→ **Page excerpt**:
By Tony Barber

Almost unnoticed beyond the sea that claimed their lives, 246 migrants and refugees died in the first 25 days of January trying to cross the Mediterranean into Europe.

This estimate is from the International Organisation for Migration, which says that 210 people died in the equivalent period of 2016.

Since the start of the decade, more than 13,000 migrants have died along the central Mediterranean route alone. Not for nothing is the sea known as the world’s deadliest maritime route for migrants.

EU leaders — minus Britain, which is on its way out of the bloc — will gather in Malta on Friday to make another stab at tackling this emergency. Just under a year ago, they cut a deal with Turkey that achieved the short-term political purpose of slashing the vast numbers of migrants pouring into south-eastern Europe. But the prospects for similar progress, if such it can be called, in the central Mediterranean are not so good.

The core of the problem is the collapse of the Libyan state after the 2011 revolution and western military intervention that overthrew Muammer Gaddafi, the late dictator.

EU governments know that Libya’s breakdown, and the different dynamics of irregular African migration, make a Turkey-type deal unrealistic. However, the EU bravely contends that it has a Libyan partner, in the shape of the UN-backed government in Tripoli, which will assist its efforts to stem the flow of migrants.

→ **Source data**:
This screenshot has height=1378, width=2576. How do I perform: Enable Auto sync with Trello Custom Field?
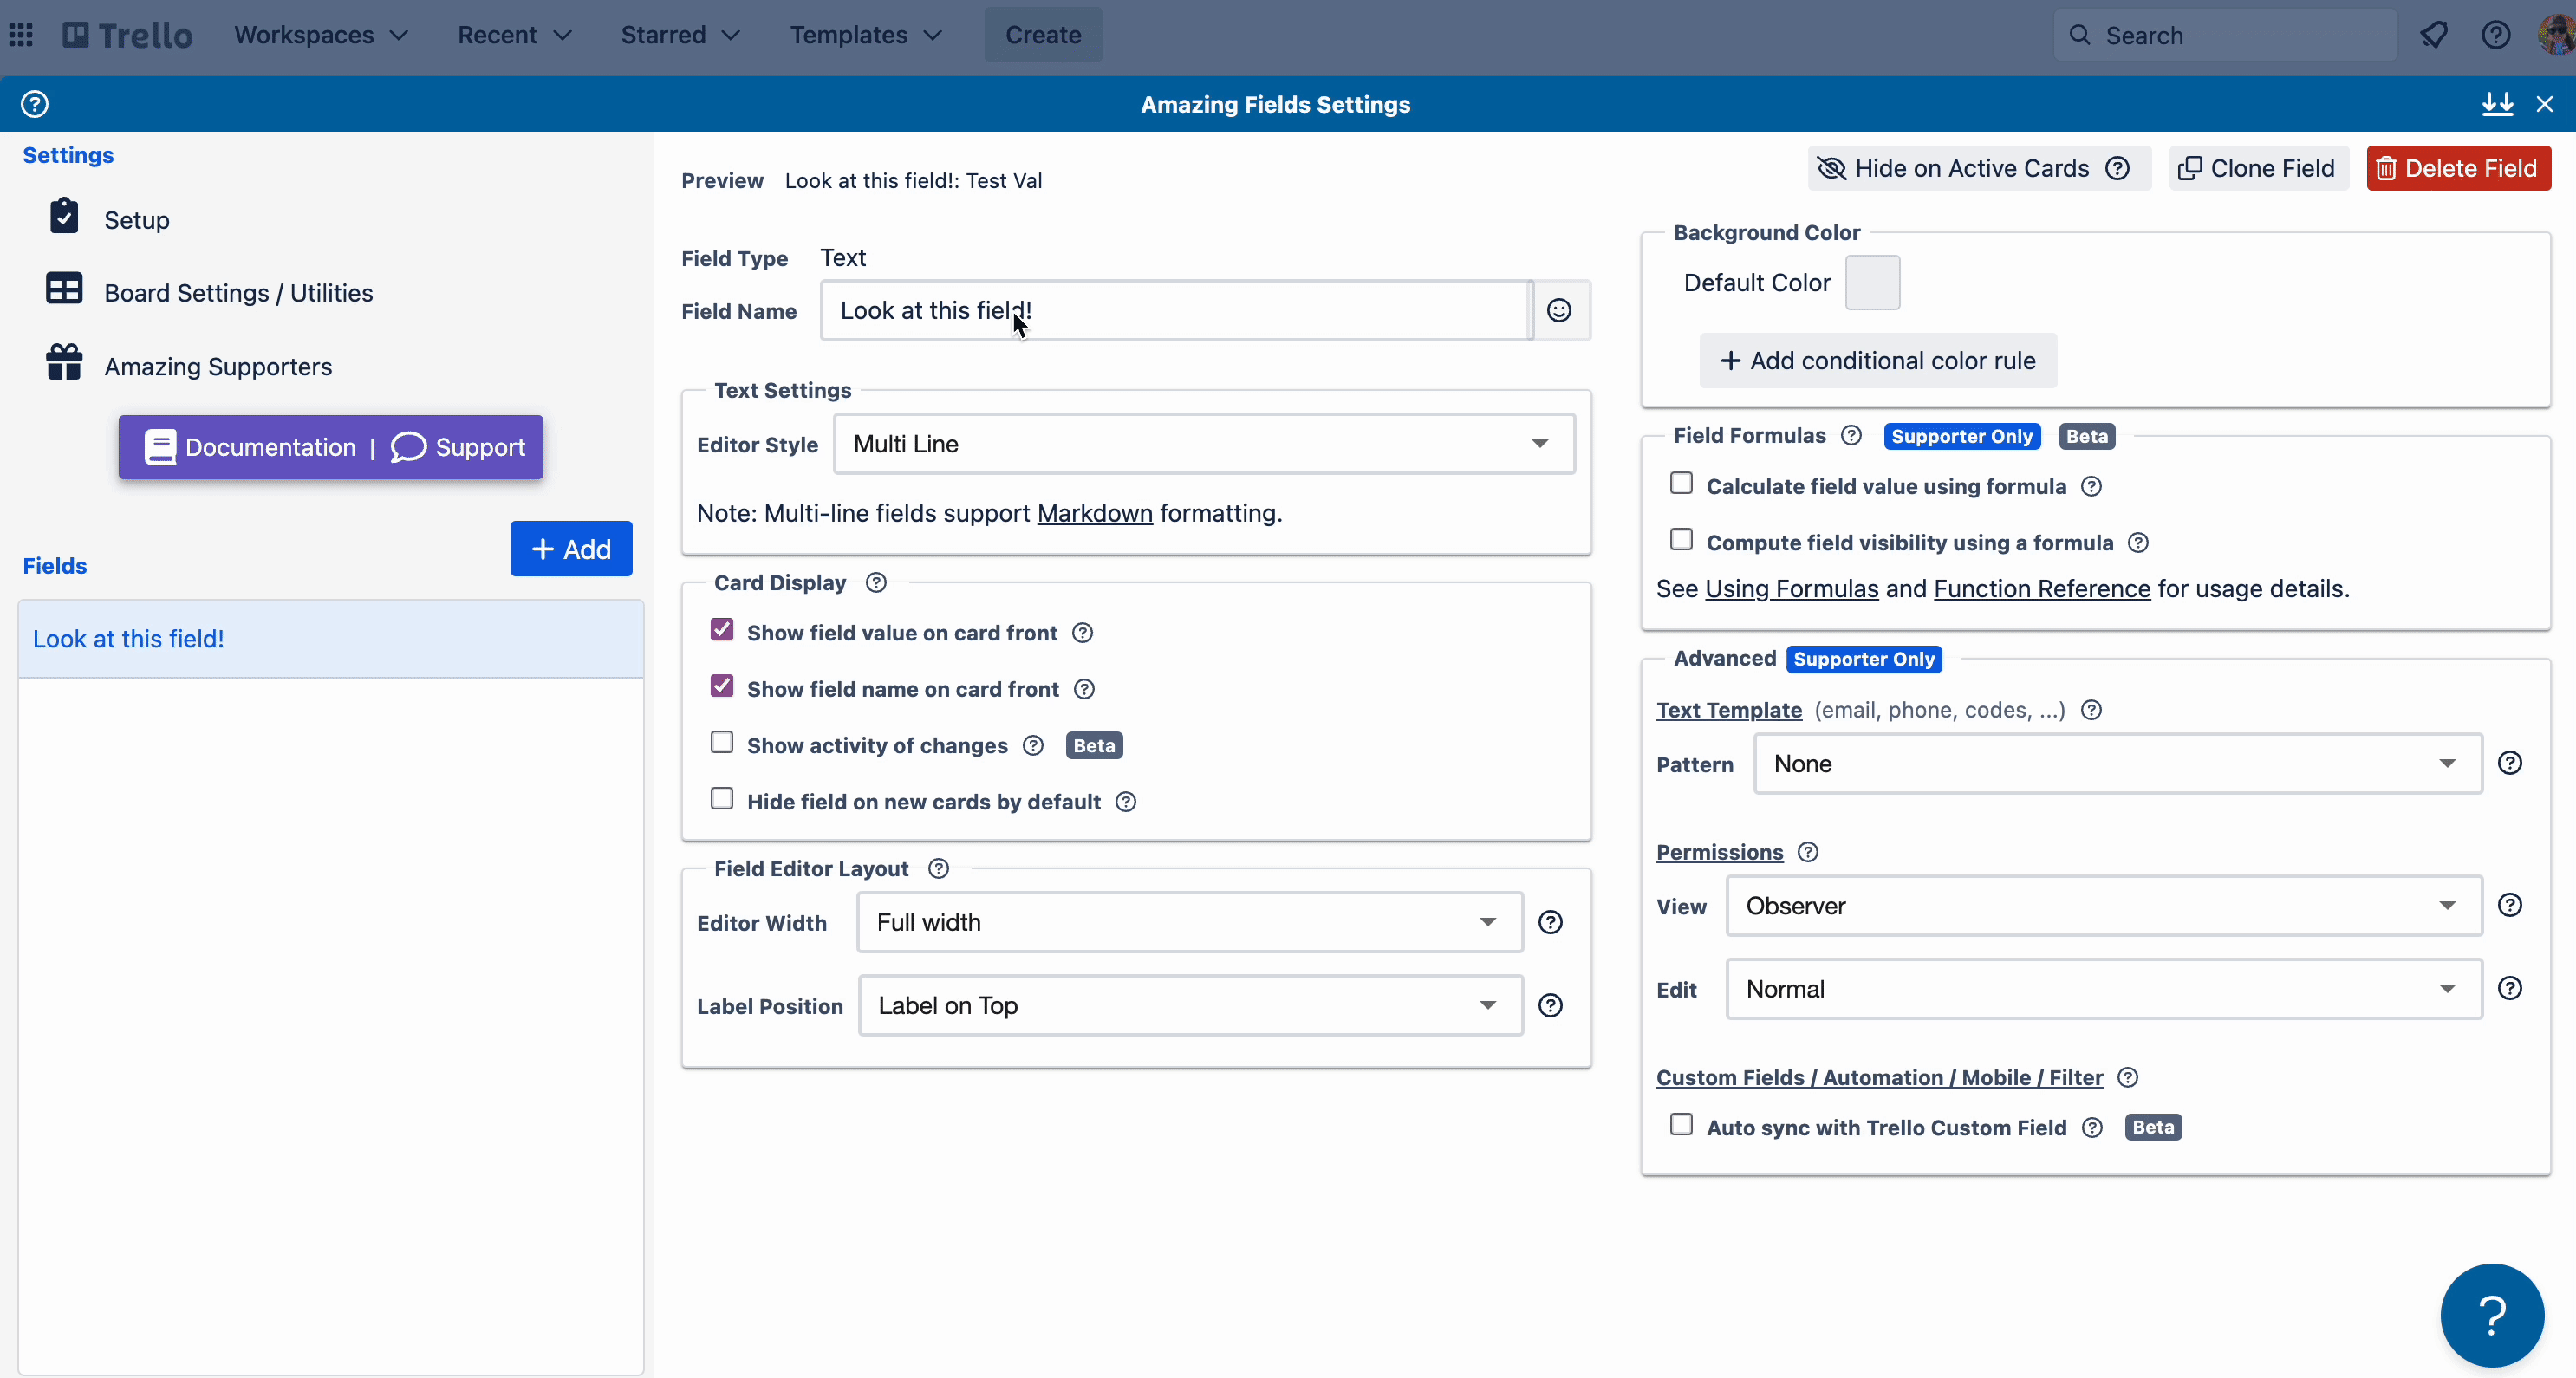(1680, 1124)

→ **What you will do**:
A – From the article on Mediterranean migrant deaths, write out the stretch from "EU governments know" through "flow of migrants.".
B – In the article on Mediterranean migrant deaths, where will EU leaders gather on Friday?

→ **Expected results**:
A –
EU governments know that Libya’s breakdown, and the different dynamics of irregular African migration, make a Turkey-type deal unrealistic. However, the EU bravely contends that it has a Libyan partner, in the shape of the UN-backed government in Tripoli, which will assist its efforts to stem the flow of migrants.

B – In Malta.